Best Buy's price matching, however, is hands down the most unpleasant service experience imaginable.

TARGET:



> Customer: Hi, this is on sale for $20 less at Walmart, can you match their price?
> 
> Employee: Sure, I just took $20 off and your total is...


FRYS:



> Customer: Hey, I just did a price search and walmart has a one-day online sale on this for $20 below your price. Do you price match them?
> 
> Employee: Absolutely. Since you have their site up on your phone, can I take a quick look to verify the price? Perfect, here is a quote that you can take to any register to pay.


BEST BUY:



> Customer: This item is advertised in Walmart's print circular for $20 cheaper. Can you match their price?
> 
> Employee: I believe we stopped matching prices on this product, let me check with a manager.
> 
> ...


BEST BUY #2



> Customer: Hi, I just spent over an hour at another Best Buy verifying Walmart's price on this item so they could match it, but that store didn't have any in stock so they sent me here.
> 
> Employee: We don't match prices on this product anymore. The policy changed last year.
> 
> ...


BEST BUY #3:



> Manager: I don't believe your story about the other location agreeing to match Walmart's price, and our registers aren't even capable of adjusting the price, but I will take $20 off if you tell me the name of the manager you spoke to so I can report him.
> 
> Customer: I appreciate that, but I can't recall the manager's name.
> 
> ...


----------



## Arcady (Oct 14, 2004)

Sounds about right.


----------



## h2oskierc (Dec 16, 2010)

Really? The Best Buy by me matched Amazon.com on a Roamio Plus no questions asked. I gave him the printout, and he adjusted the price. Didn't even need a manager!

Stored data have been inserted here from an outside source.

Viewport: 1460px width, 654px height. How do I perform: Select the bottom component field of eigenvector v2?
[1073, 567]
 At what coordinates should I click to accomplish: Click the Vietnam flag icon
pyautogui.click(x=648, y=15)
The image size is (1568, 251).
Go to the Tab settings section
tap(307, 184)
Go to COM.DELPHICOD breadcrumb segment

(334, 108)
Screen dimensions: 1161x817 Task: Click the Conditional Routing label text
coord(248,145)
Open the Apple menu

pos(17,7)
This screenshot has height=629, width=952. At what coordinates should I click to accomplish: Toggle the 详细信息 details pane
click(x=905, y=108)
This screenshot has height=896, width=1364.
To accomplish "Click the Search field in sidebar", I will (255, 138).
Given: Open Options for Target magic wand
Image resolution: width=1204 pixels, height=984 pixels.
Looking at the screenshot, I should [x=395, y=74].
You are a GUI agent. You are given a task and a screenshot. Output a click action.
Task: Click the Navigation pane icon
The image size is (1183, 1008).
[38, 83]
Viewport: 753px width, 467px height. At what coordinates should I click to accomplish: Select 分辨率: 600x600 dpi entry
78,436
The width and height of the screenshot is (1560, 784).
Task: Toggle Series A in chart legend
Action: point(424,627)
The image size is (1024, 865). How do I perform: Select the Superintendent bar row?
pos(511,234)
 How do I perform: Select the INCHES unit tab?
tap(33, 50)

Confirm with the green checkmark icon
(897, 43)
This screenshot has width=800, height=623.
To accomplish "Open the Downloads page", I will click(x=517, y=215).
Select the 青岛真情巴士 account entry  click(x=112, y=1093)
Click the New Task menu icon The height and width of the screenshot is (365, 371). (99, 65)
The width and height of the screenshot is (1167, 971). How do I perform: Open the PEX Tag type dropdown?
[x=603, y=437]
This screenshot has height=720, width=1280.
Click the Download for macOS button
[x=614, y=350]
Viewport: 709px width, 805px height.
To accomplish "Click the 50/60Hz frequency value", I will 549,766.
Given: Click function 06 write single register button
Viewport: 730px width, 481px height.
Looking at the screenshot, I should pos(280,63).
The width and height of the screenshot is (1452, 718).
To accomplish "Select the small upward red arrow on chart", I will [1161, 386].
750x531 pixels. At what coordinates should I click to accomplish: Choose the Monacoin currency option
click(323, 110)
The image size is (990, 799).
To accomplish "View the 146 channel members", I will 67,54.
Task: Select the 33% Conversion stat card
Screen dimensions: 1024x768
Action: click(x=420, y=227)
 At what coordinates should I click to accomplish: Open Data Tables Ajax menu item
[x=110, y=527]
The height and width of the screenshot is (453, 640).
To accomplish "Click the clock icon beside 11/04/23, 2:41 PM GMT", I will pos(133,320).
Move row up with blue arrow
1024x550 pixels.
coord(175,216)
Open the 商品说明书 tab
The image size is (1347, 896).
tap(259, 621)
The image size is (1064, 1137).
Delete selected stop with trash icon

He didn't even go to Amazon's website to check.


----------



## ellinj (Feb 26, 2002)

I have never had problems with price matches at Best Buy, usually just show them an Amazon page on my phone. 

What was the item you had difficulty matching?


----------



## dianebrat (Jul 6, 2002)

TLR Best Buy is inconsistent and frequently clueless

This does not surprise me.. and it's why they're doomed IMNSHO


----------



## dcline414 (May 1, 2014)

ellinj said:


> I have never had problems with price matches at Best Buy, usually just show them an Amazon page on my phone.
> 
> What was the item you had difficulty matching?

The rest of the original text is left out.